Task to complete - Copy the entries below exactly, but only from the line containing "This screenshot has width=376, height=236." through the final line.

[Stored data entries]
☆ ☆ ☆ ☆
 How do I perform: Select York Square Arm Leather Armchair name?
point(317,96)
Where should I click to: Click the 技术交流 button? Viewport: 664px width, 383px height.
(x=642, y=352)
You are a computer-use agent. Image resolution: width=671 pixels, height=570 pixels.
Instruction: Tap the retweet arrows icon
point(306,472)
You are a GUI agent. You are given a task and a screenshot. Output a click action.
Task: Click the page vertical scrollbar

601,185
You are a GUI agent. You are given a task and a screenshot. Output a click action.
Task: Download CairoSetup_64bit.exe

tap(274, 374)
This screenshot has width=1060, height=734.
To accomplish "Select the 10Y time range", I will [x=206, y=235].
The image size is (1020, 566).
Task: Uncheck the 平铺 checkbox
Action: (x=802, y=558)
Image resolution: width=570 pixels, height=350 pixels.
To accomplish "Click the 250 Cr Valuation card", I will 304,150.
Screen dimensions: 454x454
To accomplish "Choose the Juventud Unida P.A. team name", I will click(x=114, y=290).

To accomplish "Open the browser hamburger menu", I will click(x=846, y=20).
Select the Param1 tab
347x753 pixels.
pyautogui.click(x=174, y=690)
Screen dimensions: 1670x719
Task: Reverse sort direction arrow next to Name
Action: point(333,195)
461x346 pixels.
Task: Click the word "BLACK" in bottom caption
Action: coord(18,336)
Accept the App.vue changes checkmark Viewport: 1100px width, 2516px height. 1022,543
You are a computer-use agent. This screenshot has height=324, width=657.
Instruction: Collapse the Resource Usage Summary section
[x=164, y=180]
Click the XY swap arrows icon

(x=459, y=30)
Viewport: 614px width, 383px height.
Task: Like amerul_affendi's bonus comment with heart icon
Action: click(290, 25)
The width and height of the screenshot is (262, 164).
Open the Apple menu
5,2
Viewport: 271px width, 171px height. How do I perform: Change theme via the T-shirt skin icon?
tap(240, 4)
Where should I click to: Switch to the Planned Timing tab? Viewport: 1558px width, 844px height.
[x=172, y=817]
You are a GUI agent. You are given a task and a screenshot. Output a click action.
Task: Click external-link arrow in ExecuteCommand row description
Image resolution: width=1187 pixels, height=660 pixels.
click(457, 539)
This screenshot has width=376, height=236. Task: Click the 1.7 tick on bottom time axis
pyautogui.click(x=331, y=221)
☆ ☆ ☆ ☆
Response to the exercise -
This screenshot has width=376, height=236. Task: Click the 1.7 tick on bottom time axis
pyautogui.click(x=331, y=221)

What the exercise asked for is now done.